Risk and Continuity Management

Risk Management

Risk is inherent in everything we do and risk management is a continuous function affecting all facets of our lives and is something we act upon either consciously or subconsciously. From an organisational viewpoint, systematic management of risk is crucial at all levels whether it be from a strategic viewpoint or in our day-to-day operations.

We have continued to adopt the Portfolio-wide Risk Management Policy first developed in 2018 and our risk management approach aligns with the context within which we operate, taking account of regulatory, financial, safety, political and economic compliance requirements; reputational exposures; community expectations; and other governance needs. We capture this approach in our Risk Management Procedure developed in accordance with AS ISO 31000:2018 Risk Management – Guidelines. It provides guidance across the organisation on undertaking risk assessment and management activities.

Integrating risk management into our operations where possible, ensures that it is not a separate discrete activity, but an essential part of business processes where everyone is involved in the management of risk.

We have embedded corporate strategic risk assessment in our corporate business planning process enabling resources to focus on risk management as opposed to risk administration. Each year we facilitate strategic risk workshops for all directorates and Corporate Executive.

Project risk management is a part of our project management tools, methodologies and the Enterprise Project Management system. Through risk management workshops and quality audits we ensure that the correct reviews and controls are in place.

This diagram outlines the annual risk process.

flow chart showing the risk process

The following table shows our principal risks and opportunities, aligned against material issues.

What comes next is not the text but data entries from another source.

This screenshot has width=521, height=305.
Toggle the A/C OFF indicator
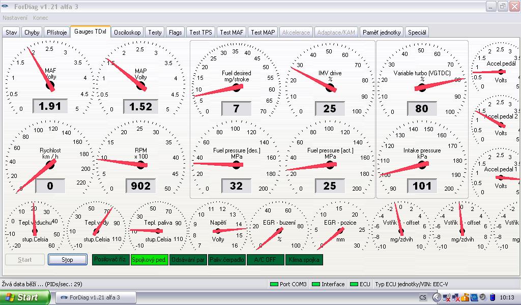(x=265, y=260)
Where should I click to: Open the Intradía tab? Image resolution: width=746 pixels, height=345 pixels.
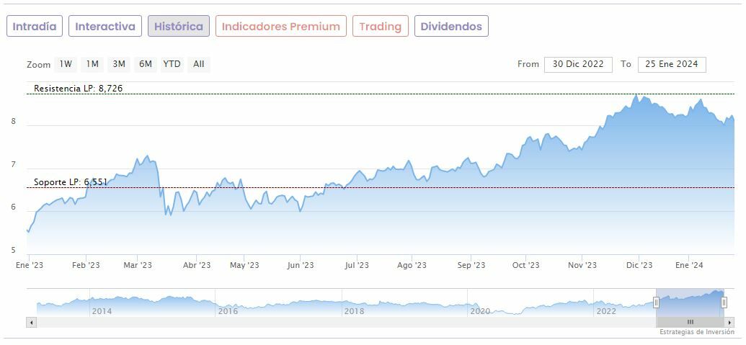pyautogui.click(x=35, y=27)
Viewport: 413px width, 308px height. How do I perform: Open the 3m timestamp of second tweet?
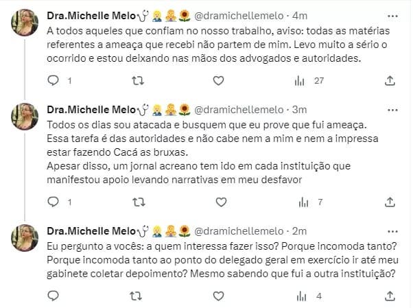pos(300,108)
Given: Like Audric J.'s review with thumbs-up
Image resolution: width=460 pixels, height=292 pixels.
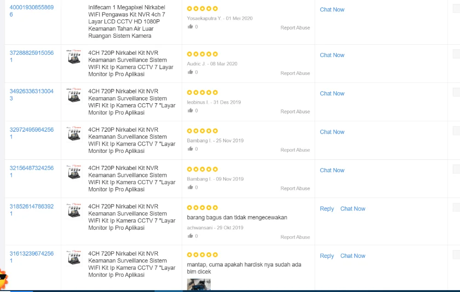Looking at the screenshot, I should click(190, 72).
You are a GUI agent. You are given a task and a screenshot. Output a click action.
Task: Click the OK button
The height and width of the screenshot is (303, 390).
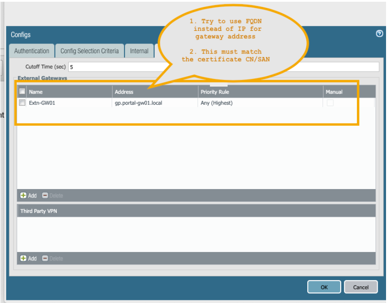(x=324, y=287)
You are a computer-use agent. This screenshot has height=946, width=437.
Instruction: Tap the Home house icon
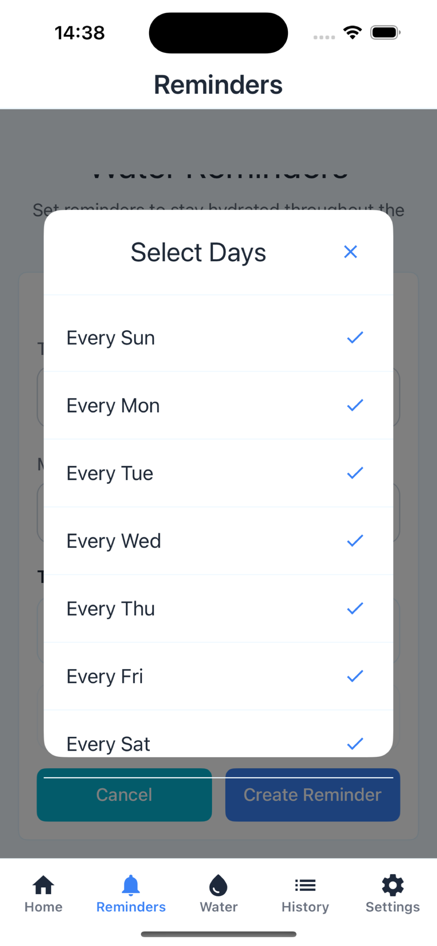(x=44, y=885)
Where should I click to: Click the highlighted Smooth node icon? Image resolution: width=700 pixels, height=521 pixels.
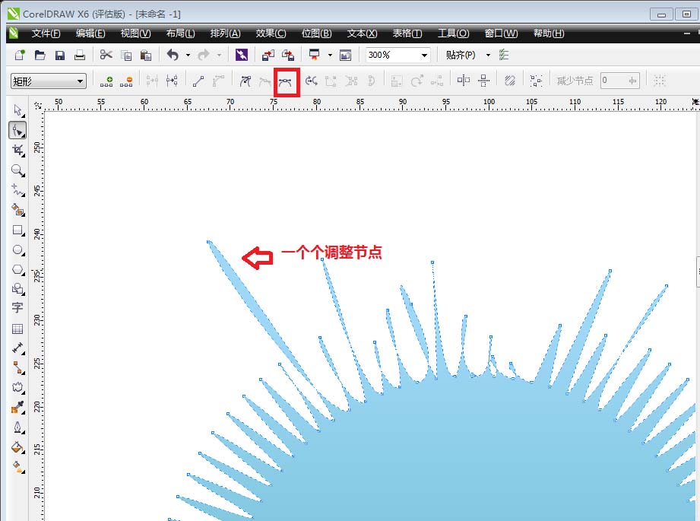pos(287,80)
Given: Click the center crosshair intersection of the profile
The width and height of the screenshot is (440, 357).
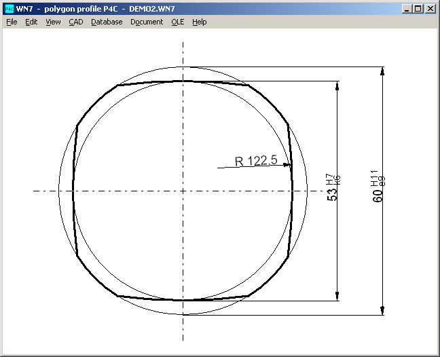Looking at the screenshot, I should coord(183,191).
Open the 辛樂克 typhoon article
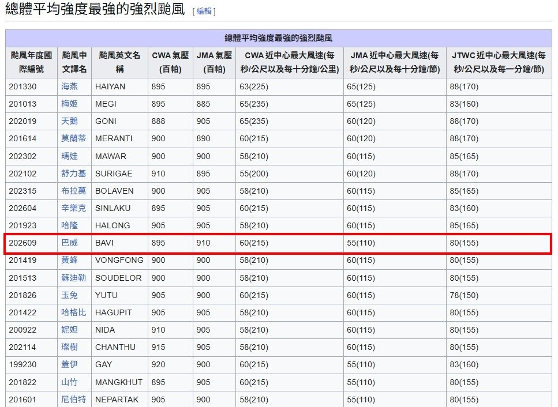The height and width of the screenshot is (407, 558). pos(74,208)
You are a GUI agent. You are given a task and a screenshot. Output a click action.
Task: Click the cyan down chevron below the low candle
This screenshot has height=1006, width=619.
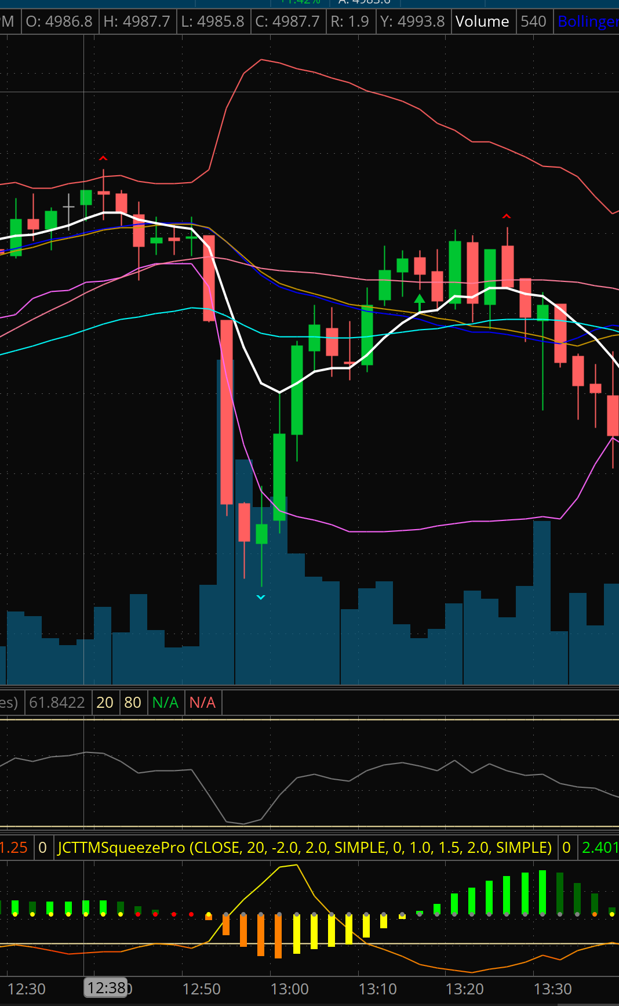261,597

Risk Theme Material Issues Key Resources Impacted

Strategic Alignment

  • Failure to embed new operating models to achieve strategic objectives

Good public policy

Procurement practices

Labour management relations

Customers Know-how Assets


  • Failure to coordinate and implement key infrastructure projects
  • Inability to improve congestion management outcomes
  • Inability to identify and adopt emerging technologies

Road safety

Congestion and freight productivity

Regional presence and development

Indigenous heritage and native title

Value for money

Customer privacy

Climate change

Energy and emissions


Network performance Assets Customers Our people Know-how


  • Inadequate strategic asset management approach
  • Inability to optimise funding opportunities
  • Failure to build and retain the skills and capabilities to meet objectives and changing needs
  • Failure to effectively embed a culture that enables adaptability to changes

Congestion and freight productivity

Regional presence and development

Value for money

Know-how Our people Assets Financial capital


  • Ineffective engagement with stakeholders

Local communities

Good public policy

Customers Network performance Our people

Business Continuity Management

The Public Sector Commissioner’s Circular 2015–03 and Treasurer’s Instruction 825 (Risk Management and Security) require agencies to ensure Business Continuity Plans are in place enabling the agency to respond to, and recover from, any business disruption. Business Continuity Management supports the values, principles and corporate focus of the agency’s Risk Management Policy.

Benefits include:

  • increasing ability to minimise the consequences of any outage
  • ensuring timely resumption of vital services
  • providing greater protection of agency reputation and public image
  • allocating and using assets, finances and resources effectively and efficiently
  • ensuring good corporate governance.

Because of the COVID-19 pandemic, we found that whilst our Business Continuity Plans were adequate for loss of buildings, loss of services and more traditional approaches there were gaps when it came to dealing with a global pandemic.

As the seriousness of the pandemic become apparent, we quickly reviewed our plans to ensure that they would be appropriate in the event of a widespread loss of staff due to illness or requirements to self-isolate. This involved mobilising resources to ensure that we could operate from non-traditional locations, including home, increasing mobility of IT based devices and identifying ‘at risk’ teams to ensure continuity through split shifts and isolation between teams.

It was a good opportunity to test the resilience and agility of the organisation. Throughout the height of the initial State of Emergency, we were able to continue to deliver services across the state and support other agencies during this time.
All areas have a Business Continuity Action Plan in place and function within an overarching Business Continuity Management Procedure.